Elliot Meyerowitz

Laureate Profile
Elliot Meyerowitz, PhD, of the California Institute of Technology (Caltech) in Pasadena, Calif., began his career in molecular biology working on fruit flies (Drosophila melanogaster), but by the mid-1980s found himself more interested in plants. He was intrigued by some of the genetic aspects of plants that weren’t easily explained by the molecular biology known at that time. Plant genetics had no unified research model, however — a major impediment to the field. Meyerowitz set out to fix that problem with Arabidopsis thaliana, a small, flowering mustard plant. In a series of groundbreaking experiments, Meyerowitz demonstrated that the genome of A. thaliana had important characteristics that made it an extremely useful research model, most notably a small set of genes and very little repetitive DNA. He then created a molecular gene map for Arabidopsis — the first one devised for a plant — which he made accessible to anyone who wanted to use it. With a unified model now established, the field of plant genetics took off.

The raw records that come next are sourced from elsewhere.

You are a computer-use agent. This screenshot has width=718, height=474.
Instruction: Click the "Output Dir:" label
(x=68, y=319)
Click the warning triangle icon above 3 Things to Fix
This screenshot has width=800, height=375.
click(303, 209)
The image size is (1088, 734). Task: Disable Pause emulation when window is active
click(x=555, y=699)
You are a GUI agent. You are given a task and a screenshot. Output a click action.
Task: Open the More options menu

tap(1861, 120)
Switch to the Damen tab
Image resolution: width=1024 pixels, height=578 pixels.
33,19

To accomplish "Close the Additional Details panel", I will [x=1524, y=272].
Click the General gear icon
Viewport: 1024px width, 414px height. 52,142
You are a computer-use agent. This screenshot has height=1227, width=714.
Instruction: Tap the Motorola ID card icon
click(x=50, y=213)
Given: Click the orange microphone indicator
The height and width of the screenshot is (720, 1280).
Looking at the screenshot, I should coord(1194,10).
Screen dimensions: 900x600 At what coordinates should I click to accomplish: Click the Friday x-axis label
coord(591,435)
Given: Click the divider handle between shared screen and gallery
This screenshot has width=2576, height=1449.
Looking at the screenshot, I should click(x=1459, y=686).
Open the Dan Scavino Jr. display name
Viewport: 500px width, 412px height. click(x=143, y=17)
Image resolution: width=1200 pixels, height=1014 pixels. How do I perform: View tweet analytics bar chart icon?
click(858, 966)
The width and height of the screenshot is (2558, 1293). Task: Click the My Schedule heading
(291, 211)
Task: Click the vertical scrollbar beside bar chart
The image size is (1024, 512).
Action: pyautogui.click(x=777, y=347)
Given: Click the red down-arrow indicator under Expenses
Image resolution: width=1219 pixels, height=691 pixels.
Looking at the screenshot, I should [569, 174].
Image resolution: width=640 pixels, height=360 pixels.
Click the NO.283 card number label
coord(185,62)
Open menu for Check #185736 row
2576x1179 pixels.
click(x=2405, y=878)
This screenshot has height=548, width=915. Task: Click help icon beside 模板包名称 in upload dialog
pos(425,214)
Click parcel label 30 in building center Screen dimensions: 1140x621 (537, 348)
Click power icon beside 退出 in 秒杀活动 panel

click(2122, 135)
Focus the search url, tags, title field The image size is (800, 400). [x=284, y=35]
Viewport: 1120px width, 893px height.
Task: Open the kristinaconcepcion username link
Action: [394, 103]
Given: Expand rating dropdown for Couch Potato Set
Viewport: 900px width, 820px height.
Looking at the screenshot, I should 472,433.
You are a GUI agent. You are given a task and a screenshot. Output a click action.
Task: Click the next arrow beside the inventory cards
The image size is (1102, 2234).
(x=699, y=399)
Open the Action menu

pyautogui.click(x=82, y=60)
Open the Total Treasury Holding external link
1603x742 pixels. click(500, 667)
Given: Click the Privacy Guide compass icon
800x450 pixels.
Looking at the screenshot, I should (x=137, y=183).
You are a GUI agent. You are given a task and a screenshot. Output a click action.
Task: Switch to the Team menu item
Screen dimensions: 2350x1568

Meyerowitz continued to break new ground. Using Arabidopsis mutants, his lab developed the ABC model of flower organ development, which describes how the expression of three classes of genes leads to the development of flowers. This now-classic model has made it possible to control the timing and formation of flowers, a major breakthrough in helping to increase the yield of food crops. Other major achievements included isolating the first receptor for the growth-regulating hormone ethylene and then identifying the family of proteins that encoded it. Meyerowitz also developed a model for how stem cells in a plant’s shoot apical meristem (above-ground growing tip) guides the lateral positioning of flowers. In addition, he has been a leader in the computational modeling of plant patterning and growth, a field that promises to revolutionize plant development biology.